Serious performance problems with small file writes

h.r.mills@xxxxxxxxxxxxx (Hugo Mills) · Wed, 20 Aug 2014 15:39:11 +0100

   We have a ceph system here, and we're seeing performance regularly
descend into unusability for periods of minutes at a time (or longer).
This appears to be triggered by writing large numbers of small files.

   Specifications:

ceph 0.80.5
6 machines running 3 OSDs each (one 4 TB rotational HD per OSD, 2 threads)
2 machines running primary and standby MDS
3 monitors on the same machines as the OSDs
Infiniband to about 8 CephFS clients (headless, in the machine room)
Gigabit ethernet to a further 16 or so CephFS clients (Linux desktop
   machines, in the analysis lab)

   The cluster stores home directories of the users and a larger area
of scientific data (approx 15 TB) which is being processed and
analysed by the users of the cluster.

   We have a relatively small number of concurrent users (typically
4-6 at most), who use GUI tools to examine their data, and then
complex sets of MATLAB scripts to process it, with processing often
being distributed across all the machines using Condor.

   It's not unusual to see the analysis scripts write out large
numbers (thousands, possibly tens or hundreds of thousands) of small
files, often from many client machines at once in parallel.

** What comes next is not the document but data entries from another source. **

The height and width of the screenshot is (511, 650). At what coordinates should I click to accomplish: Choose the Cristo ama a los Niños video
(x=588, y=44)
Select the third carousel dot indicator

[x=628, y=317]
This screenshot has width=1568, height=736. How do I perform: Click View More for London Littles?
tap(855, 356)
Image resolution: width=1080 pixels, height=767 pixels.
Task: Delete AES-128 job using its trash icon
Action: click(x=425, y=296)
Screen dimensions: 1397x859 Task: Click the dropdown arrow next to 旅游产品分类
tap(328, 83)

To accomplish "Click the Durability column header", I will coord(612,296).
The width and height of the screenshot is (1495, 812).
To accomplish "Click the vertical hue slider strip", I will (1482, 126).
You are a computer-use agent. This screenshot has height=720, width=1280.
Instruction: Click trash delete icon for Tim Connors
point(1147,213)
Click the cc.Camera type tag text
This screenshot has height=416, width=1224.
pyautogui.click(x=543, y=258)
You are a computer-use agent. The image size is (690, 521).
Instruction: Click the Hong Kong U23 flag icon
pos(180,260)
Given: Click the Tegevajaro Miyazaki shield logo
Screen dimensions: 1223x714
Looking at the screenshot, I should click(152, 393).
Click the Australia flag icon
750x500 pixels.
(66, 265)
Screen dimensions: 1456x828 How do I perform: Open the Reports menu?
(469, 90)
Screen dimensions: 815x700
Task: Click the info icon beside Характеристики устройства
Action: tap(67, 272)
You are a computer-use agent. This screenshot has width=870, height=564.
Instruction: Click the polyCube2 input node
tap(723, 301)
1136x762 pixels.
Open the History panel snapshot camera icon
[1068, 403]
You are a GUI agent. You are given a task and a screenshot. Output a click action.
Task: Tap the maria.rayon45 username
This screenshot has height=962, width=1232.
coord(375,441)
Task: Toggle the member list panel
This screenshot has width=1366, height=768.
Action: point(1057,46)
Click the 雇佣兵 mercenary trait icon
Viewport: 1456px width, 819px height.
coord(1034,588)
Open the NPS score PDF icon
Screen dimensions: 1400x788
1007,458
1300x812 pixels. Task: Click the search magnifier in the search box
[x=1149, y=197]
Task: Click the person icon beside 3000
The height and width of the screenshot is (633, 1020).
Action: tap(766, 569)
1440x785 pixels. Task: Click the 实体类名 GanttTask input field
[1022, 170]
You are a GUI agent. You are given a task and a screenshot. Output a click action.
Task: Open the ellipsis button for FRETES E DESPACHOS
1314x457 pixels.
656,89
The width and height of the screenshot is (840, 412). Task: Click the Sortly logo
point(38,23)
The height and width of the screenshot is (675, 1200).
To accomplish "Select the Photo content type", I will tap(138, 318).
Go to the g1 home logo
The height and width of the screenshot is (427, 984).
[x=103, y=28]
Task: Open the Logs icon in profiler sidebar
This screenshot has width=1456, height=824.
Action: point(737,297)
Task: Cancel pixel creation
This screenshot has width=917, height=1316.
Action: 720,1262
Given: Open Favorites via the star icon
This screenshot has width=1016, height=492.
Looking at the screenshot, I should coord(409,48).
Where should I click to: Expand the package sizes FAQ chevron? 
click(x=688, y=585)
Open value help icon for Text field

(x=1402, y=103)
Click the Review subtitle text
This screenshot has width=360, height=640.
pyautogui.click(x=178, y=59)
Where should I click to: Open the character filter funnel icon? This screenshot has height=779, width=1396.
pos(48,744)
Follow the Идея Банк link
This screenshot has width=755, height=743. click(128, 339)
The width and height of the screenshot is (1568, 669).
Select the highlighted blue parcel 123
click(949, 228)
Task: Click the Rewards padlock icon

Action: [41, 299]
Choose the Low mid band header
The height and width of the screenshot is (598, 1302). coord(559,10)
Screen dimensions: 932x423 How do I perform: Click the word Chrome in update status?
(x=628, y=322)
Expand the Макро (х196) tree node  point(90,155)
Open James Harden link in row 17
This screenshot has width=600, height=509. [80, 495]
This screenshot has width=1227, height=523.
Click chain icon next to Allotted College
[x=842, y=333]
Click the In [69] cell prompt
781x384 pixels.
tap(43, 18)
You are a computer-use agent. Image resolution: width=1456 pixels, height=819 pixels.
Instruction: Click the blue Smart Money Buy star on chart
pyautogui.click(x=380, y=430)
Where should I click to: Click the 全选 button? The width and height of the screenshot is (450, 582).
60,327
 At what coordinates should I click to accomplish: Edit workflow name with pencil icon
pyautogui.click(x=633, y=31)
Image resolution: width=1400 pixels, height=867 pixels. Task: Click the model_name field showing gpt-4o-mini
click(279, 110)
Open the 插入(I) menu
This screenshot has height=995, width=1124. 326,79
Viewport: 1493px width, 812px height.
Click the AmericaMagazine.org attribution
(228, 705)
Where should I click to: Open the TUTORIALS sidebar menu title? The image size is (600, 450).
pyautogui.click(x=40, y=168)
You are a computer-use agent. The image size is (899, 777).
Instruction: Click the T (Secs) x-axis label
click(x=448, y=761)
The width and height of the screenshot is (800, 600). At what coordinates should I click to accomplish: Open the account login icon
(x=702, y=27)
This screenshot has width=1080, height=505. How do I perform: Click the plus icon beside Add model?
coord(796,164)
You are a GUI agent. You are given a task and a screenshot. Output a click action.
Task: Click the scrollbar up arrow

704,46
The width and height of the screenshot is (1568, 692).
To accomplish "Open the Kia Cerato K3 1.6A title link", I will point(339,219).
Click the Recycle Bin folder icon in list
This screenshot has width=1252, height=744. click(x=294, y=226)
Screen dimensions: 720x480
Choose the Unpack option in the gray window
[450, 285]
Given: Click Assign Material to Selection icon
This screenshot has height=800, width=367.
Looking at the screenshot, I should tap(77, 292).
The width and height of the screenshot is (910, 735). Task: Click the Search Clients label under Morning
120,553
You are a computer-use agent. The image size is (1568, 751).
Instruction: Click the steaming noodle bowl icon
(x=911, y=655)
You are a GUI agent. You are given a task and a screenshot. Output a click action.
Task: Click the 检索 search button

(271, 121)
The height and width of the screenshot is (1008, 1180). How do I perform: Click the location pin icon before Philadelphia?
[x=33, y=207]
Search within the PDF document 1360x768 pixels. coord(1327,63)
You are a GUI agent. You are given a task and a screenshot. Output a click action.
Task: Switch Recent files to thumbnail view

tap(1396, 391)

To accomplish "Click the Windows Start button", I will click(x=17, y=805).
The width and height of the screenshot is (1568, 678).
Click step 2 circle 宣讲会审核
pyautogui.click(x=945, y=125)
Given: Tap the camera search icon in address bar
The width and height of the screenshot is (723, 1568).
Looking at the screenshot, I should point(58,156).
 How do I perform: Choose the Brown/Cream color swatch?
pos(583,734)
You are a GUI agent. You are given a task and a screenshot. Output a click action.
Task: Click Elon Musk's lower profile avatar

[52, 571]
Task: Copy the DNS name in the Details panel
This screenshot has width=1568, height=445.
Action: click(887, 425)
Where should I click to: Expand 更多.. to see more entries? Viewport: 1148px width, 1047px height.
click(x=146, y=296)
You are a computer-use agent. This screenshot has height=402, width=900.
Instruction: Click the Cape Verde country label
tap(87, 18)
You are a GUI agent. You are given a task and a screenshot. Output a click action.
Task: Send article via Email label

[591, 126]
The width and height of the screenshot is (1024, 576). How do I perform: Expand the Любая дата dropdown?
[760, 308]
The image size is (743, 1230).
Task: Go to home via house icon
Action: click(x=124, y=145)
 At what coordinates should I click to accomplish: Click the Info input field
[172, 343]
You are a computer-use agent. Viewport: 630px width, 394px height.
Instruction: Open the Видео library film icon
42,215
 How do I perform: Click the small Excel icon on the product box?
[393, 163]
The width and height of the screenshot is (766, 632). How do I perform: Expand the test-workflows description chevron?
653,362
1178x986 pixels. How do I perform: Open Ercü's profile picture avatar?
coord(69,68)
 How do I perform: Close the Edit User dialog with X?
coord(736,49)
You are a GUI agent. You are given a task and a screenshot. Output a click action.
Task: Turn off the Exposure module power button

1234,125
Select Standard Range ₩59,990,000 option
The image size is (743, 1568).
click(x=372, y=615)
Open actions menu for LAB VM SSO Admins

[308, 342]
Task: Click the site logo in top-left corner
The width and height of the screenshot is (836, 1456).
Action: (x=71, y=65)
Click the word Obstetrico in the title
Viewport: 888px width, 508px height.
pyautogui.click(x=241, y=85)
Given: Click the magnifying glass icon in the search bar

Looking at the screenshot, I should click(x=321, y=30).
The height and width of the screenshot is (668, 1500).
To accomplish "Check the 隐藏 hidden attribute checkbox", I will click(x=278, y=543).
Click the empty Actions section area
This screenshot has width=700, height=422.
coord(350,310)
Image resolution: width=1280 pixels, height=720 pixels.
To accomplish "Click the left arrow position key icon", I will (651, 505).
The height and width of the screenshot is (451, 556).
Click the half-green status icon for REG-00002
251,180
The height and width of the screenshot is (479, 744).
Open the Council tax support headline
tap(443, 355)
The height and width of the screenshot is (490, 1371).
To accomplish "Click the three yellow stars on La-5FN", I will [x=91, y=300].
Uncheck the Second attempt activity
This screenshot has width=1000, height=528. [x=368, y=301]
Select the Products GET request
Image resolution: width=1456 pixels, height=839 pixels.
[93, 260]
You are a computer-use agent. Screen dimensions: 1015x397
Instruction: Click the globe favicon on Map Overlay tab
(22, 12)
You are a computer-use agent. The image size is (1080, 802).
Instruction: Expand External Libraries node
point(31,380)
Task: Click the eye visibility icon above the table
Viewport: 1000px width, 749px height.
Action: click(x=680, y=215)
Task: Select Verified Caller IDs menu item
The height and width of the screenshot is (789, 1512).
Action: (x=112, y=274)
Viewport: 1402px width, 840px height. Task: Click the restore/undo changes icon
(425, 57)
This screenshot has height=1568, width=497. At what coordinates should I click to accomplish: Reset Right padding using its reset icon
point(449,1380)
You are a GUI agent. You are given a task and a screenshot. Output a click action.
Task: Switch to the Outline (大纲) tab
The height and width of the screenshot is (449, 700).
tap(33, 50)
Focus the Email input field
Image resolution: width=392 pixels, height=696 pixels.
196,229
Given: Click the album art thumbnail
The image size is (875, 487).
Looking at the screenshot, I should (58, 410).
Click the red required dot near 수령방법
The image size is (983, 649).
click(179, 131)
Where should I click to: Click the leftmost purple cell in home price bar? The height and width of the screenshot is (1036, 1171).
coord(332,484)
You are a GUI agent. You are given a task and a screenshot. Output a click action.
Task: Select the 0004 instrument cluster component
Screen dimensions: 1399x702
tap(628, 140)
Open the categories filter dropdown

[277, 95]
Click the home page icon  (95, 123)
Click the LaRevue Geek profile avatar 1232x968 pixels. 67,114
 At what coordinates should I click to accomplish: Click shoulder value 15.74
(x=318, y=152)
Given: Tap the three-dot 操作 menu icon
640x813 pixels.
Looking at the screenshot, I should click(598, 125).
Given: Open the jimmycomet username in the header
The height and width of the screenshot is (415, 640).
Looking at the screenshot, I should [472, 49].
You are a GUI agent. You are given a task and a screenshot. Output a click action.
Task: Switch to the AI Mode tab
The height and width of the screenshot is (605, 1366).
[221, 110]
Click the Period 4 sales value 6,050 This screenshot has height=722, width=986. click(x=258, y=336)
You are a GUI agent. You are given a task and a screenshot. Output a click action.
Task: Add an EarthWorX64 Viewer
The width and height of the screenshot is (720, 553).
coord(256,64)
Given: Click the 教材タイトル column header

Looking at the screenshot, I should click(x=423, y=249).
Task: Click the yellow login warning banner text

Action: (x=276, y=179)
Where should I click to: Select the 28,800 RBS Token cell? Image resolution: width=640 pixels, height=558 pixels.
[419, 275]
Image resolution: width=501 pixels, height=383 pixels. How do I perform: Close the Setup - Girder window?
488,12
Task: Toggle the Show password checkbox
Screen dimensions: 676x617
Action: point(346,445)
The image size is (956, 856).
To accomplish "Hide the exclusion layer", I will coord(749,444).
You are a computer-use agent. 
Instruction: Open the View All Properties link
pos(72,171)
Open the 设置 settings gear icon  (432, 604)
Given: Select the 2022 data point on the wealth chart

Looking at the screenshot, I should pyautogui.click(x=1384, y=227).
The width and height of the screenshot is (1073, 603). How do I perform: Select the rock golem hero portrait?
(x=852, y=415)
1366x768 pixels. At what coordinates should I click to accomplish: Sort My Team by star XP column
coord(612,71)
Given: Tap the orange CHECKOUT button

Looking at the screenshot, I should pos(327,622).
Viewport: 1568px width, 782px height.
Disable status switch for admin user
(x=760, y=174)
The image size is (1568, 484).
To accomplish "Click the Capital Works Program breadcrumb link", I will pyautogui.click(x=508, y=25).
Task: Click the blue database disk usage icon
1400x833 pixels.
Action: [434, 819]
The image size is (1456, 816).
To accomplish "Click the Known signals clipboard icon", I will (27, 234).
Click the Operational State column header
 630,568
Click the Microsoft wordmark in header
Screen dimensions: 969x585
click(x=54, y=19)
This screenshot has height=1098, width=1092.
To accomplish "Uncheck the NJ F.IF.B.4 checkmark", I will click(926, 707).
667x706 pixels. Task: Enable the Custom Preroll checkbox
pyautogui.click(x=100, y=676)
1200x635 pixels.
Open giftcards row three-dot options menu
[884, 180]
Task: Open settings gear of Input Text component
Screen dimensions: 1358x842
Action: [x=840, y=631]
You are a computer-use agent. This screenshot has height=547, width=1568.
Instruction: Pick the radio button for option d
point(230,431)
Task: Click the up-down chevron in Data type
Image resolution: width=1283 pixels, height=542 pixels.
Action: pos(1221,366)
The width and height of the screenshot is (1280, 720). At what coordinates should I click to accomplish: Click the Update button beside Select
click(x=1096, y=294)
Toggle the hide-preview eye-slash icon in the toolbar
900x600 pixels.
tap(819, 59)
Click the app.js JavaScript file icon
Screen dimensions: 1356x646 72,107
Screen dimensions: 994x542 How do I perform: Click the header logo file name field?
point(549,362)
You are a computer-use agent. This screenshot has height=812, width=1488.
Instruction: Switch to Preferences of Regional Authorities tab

When this
happens, the ceph cluster becomes almost completely unresponsive for
tens of seconds (or even for minutes) at a time, until the writes are
flushed through the system. Given the nature of modern GUI desktop
environments (often reading and writing small state files in the
user's home directory), this means that desktop interactiveness and
responsiveness for all the other users of the cluster suffer.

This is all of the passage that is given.